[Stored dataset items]
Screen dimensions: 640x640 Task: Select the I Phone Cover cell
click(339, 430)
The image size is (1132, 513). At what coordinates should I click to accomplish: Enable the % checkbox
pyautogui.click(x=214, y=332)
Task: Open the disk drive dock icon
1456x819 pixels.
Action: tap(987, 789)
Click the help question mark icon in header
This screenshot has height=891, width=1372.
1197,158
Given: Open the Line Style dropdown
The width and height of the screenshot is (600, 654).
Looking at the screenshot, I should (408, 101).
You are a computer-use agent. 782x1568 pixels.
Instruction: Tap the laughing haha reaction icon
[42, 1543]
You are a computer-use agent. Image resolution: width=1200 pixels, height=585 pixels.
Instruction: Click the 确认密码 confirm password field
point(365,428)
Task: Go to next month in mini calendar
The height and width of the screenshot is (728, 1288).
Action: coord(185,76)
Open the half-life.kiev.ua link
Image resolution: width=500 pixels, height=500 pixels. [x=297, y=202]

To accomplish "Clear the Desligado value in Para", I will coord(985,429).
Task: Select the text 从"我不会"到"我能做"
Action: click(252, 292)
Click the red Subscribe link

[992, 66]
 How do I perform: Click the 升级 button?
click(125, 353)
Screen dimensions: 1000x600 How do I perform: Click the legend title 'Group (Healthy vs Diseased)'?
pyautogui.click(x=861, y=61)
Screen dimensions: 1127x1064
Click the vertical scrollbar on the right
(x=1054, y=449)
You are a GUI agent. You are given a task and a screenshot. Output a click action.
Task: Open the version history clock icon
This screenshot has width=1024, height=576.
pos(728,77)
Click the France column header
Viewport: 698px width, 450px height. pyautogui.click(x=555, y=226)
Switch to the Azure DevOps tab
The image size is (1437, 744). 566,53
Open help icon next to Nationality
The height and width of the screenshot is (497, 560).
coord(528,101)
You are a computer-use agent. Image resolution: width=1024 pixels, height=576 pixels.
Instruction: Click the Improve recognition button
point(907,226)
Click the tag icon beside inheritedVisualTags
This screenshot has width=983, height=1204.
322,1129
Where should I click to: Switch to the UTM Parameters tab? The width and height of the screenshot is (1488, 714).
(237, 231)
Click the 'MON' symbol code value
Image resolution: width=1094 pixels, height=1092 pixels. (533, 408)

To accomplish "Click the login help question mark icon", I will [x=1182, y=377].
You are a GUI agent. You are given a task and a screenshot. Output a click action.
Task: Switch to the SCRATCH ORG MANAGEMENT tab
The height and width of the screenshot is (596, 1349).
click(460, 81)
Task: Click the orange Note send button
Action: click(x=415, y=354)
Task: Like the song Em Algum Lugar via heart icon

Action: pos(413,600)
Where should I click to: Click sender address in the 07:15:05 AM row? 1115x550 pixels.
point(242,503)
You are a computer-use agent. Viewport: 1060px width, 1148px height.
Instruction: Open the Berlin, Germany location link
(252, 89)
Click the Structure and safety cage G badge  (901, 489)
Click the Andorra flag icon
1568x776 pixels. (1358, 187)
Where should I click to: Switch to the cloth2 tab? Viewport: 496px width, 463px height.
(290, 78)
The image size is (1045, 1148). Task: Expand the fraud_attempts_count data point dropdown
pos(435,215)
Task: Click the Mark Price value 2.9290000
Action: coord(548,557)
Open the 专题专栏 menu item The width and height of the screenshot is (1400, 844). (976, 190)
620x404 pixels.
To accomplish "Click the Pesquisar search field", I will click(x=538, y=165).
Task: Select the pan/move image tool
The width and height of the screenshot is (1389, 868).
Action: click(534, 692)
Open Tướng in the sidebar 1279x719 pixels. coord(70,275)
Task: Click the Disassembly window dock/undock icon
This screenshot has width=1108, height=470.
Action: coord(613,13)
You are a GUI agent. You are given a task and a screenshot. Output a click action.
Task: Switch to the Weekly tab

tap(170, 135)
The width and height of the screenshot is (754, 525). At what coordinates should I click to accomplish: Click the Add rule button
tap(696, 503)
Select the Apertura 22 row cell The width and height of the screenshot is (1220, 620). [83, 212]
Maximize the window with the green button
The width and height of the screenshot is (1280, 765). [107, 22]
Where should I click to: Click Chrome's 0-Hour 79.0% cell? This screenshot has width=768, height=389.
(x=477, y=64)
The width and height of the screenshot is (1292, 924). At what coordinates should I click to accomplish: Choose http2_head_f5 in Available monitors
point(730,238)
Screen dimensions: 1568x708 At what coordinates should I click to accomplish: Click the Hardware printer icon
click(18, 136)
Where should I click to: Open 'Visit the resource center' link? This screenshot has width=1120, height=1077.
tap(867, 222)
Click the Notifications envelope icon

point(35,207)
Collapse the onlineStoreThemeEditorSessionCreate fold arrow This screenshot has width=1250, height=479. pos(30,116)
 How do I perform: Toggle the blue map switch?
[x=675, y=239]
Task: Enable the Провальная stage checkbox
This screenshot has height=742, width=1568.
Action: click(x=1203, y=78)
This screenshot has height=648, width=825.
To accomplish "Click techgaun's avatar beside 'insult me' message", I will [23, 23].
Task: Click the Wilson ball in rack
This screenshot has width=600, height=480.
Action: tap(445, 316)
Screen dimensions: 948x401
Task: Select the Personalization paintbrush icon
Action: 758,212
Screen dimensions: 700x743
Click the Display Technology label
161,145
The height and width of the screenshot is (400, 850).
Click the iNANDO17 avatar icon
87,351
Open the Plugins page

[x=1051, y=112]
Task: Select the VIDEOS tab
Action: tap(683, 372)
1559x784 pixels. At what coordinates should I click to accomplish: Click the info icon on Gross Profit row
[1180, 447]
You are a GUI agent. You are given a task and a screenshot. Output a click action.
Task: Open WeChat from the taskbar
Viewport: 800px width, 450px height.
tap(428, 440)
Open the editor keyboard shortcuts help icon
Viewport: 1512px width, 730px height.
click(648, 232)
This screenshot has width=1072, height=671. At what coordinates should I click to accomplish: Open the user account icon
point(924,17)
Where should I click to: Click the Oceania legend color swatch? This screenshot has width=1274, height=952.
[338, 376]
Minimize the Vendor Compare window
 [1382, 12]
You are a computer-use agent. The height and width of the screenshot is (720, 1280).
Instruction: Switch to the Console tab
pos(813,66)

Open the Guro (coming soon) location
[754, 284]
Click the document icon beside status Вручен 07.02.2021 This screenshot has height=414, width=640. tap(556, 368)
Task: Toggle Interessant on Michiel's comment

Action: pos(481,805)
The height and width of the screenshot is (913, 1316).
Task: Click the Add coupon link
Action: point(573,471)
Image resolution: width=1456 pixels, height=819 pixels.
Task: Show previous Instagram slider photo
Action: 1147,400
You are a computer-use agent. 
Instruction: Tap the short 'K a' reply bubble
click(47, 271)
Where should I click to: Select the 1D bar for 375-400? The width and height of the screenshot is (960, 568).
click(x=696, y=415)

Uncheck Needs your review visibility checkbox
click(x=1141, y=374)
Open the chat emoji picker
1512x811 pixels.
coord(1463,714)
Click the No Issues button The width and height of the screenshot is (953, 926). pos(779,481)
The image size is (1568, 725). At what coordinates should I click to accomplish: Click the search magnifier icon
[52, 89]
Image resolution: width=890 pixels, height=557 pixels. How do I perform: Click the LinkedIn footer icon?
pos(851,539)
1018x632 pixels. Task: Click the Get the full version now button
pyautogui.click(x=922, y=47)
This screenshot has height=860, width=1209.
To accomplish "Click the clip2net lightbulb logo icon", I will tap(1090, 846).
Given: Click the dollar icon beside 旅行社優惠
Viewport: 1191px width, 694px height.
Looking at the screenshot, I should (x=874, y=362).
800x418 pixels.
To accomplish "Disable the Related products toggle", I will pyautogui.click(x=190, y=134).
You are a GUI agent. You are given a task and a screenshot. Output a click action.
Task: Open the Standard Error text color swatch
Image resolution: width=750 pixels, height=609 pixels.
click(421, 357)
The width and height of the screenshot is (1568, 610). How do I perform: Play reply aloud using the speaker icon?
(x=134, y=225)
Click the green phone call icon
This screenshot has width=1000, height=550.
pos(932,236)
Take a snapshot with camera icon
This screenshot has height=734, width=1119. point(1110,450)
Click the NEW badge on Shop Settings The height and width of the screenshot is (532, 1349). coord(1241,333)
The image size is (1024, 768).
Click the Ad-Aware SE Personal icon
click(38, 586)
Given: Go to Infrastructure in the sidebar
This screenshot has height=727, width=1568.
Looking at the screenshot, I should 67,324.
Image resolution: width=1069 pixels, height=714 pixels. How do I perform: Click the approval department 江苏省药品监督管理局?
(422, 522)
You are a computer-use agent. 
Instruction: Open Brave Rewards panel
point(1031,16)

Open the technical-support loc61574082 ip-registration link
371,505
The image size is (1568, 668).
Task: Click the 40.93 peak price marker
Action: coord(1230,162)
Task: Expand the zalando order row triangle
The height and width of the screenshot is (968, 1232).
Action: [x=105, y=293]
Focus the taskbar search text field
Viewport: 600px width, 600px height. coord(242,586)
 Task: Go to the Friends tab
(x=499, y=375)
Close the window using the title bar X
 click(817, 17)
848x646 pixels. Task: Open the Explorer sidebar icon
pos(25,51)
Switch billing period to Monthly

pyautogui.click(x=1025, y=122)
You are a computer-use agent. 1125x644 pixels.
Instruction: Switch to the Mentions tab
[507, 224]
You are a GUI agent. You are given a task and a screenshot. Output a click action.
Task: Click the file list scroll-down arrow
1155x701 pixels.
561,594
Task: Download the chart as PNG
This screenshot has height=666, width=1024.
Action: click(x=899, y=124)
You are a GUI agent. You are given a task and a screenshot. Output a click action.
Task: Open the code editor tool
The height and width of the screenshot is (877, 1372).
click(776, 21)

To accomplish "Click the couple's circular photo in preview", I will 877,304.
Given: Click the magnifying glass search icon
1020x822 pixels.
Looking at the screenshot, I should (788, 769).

# [WRITTEN INSTRUCTION]
Give the rows above as a JSON list of strings, one string per line and with blank lines omitted, starting at the line that contains "Task: Select the pan/move image tool" and ending at the line that contains "The width and height of the screenshot is (1280, 765).".

# [RESPONSE]
[
  "Task: Select the pan/move image tool",
  "The width and height of the screenshot is (1389, 868).",
  "Action: click(534, 692)",
  "Open Tướng in the sidebar 1279x719 pixels. coord(70,275)",
  "Task: Click the Disassembly window dock/undock icon",
  "This screenshot has width=1108, height=470.",
  "Action: coord(613,13)",
  "You are a GUI agent. You are given a task and a screenshot. Output a click action.",
  "Task: Switch to the Weekly tab",
  "tap(170, 135)",
  "The width and height of the screenshot is (754, 525). At what coordinates should I click to accomplish: Click the Add rule button",
  "tap(696, 503)",
  "Select the Apertura 22 row cell The width and height of the screenshot is (1220, 620). [83, 212]",
  "Maximize the window with the green button",
  "The width and height of the screenshot is (1280, 765). [107, 22]"
]